- What you will do:
Among the records, which lines hold the word "Switch"? Pick them out.

-- Dataset records follows --

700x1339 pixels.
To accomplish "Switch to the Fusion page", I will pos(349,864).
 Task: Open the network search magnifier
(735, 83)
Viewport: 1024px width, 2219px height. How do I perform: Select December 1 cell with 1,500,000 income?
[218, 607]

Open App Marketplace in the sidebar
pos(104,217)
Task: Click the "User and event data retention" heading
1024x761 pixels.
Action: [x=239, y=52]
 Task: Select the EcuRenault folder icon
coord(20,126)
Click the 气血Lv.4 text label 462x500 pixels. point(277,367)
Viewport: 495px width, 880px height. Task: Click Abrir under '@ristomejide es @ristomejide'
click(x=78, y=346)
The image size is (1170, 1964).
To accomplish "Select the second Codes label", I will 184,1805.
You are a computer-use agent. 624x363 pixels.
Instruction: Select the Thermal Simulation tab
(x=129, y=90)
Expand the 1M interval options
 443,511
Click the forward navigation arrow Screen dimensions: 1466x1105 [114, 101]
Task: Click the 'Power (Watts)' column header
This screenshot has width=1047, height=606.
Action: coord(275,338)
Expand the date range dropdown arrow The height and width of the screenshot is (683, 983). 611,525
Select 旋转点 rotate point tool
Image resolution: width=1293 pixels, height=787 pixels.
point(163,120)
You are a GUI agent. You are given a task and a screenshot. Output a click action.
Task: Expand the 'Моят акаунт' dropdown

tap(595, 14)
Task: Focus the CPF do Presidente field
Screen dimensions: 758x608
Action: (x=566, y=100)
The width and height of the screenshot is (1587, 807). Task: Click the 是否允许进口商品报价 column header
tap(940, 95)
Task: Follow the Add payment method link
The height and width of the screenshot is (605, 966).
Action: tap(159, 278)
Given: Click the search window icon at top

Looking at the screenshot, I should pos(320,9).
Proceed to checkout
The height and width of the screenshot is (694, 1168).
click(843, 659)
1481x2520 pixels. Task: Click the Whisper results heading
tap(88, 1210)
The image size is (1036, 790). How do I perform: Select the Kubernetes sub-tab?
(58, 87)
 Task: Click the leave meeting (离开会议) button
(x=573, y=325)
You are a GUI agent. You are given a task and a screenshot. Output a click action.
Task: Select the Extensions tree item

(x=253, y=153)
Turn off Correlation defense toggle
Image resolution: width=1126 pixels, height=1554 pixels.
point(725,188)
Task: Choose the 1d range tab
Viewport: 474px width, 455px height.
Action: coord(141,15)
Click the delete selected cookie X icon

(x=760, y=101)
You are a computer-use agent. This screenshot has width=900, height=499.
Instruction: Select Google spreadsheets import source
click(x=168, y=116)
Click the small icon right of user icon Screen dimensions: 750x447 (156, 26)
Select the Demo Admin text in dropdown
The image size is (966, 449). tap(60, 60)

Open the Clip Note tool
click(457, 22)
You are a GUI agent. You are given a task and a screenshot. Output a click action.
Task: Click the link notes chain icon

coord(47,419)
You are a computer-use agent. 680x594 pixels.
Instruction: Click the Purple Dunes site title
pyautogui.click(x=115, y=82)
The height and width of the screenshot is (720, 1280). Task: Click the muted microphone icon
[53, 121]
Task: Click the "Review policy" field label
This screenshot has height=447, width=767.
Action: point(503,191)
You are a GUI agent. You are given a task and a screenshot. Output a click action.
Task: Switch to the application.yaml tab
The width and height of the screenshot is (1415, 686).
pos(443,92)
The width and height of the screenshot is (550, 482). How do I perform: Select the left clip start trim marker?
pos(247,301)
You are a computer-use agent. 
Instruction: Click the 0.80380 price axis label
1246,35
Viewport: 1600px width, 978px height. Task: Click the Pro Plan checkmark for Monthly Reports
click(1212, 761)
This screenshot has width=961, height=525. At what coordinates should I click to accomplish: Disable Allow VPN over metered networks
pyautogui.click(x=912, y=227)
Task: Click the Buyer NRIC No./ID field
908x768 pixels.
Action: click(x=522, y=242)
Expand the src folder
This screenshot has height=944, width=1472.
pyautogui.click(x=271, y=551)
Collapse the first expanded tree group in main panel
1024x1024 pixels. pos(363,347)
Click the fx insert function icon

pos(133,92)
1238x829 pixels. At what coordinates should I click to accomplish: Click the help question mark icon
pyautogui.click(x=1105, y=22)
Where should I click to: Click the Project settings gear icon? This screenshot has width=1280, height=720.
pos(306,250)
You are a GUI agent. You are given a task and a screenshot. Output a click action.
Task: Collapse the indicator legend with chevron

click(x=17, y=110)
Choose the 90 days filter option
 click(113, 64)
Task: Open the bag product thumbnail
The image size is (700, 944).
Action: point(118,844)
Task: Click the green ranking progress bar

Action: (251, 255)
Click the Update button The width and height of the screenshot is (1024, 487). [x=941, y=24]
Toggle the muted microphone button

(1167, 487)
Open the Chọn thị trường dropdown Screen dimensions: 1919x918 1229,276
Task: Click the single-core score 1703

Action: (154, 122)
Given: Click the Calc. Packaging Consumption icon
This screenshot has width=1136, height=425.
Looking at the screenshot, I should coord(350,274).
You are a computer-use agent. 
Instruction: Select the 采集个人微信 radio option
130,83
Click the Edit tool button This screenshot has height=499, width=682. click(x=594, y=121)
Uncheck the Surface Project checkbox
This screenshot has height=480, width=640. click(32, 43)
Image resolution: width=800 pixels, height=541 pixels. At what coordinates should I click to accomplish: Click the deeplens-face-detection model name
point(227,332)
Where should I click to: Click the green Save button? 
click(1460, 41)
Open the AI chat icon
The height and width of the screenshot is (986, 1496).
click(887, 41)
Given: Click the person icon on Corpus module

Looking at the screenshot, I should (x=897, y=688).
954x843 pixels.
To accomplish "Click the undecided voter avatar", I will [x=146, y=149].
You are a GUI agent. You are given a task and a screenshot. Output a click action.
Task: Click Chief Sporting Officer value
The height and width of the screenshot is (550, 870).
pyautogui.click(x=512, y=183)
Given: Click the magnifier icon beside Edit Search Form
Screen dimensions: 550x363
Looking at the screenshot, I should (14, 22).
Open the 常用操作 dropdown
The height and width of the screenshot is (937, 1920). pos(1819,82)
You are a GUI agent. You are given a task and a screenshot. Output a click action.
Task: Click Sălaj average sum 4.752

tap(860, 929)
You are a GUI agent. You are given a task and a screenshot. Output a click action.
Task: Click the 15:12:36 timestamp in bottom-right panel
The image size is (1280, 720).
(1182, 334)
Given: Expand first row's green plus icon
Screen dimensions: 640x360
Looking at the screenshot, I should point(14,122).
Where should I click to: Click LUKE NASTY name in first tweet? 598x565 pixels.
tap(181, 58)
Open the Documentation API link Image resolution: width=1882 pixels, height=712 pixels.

-- Dataset records concluded --

- Reply to the task:
To accomplish "Switch to the Fusion page", I will pos(349,864).
Task: Switch to the application.yaml tab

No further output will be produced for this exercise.